Ziel des Vereins ist es

suchtmittelgefährdete Mädchen und Frauen, insbesondere mit stoff­gebundenen und stoff-ungebundenen Abhän­gigkeiten, als Angehörige/Partnerinnen in suchtmittelgeprägten Beziehungen bei der Ent­wicklung und Durchführung suchtfreier Le­bens­perspektiven sowie der Wahrnehmung ihrer Rechte zu fördern und zu unterstützen.

Ferner ist es Ziel, die bisher in der Suchthilfe nicht aus­reichend berücksichtigten spezifi­schen Ent­ste­hungsbedingungen und Besonderheiten der Entwicklung von Sucht und Ab­hängigkeiten bei Mädchen und Frauen in ihren individuellen und gesellschaftlichen Aspek­ten weiter zu erfor­schen, ins Bewusstsein der Betroffenen, der gesellschaftlichen und politi­schen Gremien zu bringen und erforderliche Veränderungen zu bewirken.

Ein weiteres Ziel ist die Verbesserung der Lebenssituation und der psychosozialen Versor­gung von Kindern aus suchtbelasteten Familien.


Um Ziele und Zweck des Vereins zu verwirklichen, sollen dem Verein ausschließlich Frauen angehören.

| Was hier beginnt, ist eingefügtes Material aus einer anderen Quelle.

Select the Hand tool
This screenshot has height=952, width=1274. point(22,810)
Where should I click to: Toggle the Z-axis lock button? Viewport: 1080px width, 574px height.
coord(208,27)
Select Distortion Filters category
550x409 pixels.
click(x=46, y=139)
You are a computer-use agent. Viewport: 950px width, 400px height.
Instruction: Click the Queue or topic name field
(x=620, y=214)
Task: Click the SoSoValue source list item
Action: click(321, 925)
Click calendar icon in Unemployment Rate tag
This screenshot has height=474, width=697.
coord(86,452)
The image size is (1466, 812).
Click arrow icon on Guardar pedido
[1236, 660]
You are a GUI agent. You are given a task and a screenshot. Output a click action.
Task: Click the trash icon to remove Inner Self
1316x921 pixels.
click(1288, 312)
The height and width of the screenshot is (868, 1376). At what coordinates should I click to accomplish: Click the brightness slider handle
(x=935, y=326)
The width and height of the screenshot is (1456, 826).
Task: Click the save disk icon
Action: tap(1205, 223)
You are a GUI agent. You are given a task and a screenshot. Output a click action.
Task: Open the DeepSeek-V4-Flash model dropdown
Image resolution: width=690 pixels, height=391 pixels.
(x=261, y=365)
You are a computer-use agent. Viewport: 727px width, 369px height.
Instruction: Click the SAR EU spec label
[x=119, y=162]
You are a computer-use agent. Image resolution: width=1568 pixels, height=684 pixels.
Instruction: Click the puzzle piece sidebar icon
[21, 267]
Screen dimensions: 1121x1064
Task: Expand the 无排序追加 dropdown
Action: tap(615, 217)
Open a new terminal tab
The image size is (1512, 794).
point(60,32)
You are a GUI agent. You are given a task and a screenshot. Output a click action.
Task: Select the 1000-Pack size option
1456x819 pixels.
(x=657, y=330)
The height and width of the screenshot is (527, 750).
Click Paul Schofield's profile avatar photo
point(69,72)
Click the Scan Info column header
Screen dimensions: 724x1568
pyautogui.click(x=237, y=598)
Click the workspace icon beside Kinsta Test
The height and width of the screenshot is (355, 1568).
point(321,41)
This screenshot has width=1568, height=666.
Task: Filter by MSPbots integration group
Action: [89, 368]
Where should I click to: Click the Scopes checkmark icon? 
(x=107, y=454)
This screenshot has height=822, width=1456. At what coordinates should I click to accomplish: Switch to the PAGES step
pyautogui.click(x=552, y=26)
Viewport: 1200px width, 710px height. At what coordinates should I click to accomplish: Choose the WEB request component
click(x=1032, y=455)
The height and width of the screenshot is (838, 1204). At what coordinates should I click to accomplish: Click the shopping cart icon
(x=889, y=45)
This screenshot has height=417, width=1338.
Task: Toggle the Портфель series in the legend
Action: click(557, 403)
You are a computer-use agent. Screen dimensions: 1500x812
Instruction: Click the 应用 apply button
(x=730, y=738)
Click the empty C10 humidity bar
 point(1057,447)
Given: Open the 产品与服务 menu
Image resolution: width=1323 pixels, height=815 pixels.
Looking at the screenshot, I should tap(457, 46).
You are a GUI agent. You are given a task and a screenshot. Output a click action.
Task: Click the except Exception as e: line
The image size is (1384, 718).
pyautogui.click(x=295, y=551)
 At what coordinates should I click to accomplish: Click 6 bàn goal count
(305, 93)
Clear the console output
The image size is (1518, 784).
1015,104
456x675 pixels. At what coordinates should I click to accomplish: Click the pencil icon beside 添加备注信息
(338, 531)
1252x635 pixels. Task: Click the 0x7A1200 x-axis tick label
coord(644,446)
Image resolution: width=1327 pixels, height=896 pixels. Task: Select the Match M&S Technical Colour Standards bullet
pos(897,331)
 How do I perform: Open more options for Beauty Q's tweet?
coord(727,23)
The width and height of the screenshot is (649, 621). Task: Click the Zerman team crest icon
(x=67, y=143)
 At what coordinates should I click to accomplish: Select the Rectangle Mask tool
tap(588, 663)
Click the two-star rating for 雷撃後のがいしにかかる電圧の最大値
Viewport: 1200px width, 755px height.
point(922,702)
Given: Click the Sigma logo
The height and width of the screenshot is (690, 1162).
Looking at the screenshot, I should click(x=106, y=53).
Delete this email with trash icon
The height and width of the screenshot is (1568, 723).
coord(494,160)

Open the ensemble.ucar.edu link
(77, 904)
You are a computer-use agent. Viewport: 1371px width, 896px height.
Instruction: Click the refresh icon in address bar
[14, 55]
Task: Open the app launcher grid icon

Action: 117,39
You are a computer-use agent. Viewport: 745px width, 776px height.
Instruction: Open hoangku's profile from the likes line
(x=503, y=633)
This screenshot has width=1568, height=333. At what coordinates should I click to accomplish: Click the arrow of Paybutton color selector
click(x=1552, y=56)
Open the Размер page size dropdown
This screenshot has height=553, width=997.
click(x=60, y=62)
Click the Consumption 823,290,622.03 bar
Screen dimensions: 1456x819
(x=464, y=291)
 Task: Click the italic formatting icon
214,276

Eine kooperative Zusammenarbeit des Vereins mit Männern ist dabei nicht aus­ge­schlossen.


Der Verein verwirklicht seine Ziele durch

  • individuelle Beratung und Begleitung von betroffe­nen Mädchen und Frauen,
  • fachliche Beratung von Mitarbeiterinnen der Sucht- und Drogenhilfe und aus angrenzenden Arbeitsbereichen,
  • Konzeptentwicklung und –um­setzung,
  • Entwicklung und Durch­führung von Fort- und Weiterbildungen, Öffentlichkeitsarbeit, Forschungsprojekte, strukturierte Informationssammlung und –weitergabe, Stellungnahmen, Veröffentlichungen und Veranstaltungen.


Zudem engagiert er sich für die beständige Weiterentwicklung und Qualifizierung der geschlechtsbezogenen Arbeit mit Mädchen und Frauen in der Sucht- und Drogenhilfe und die Vernetzung der Kolleginnen, in diesem Feld oder in angrenzenden Berufsfeldern tätig sind.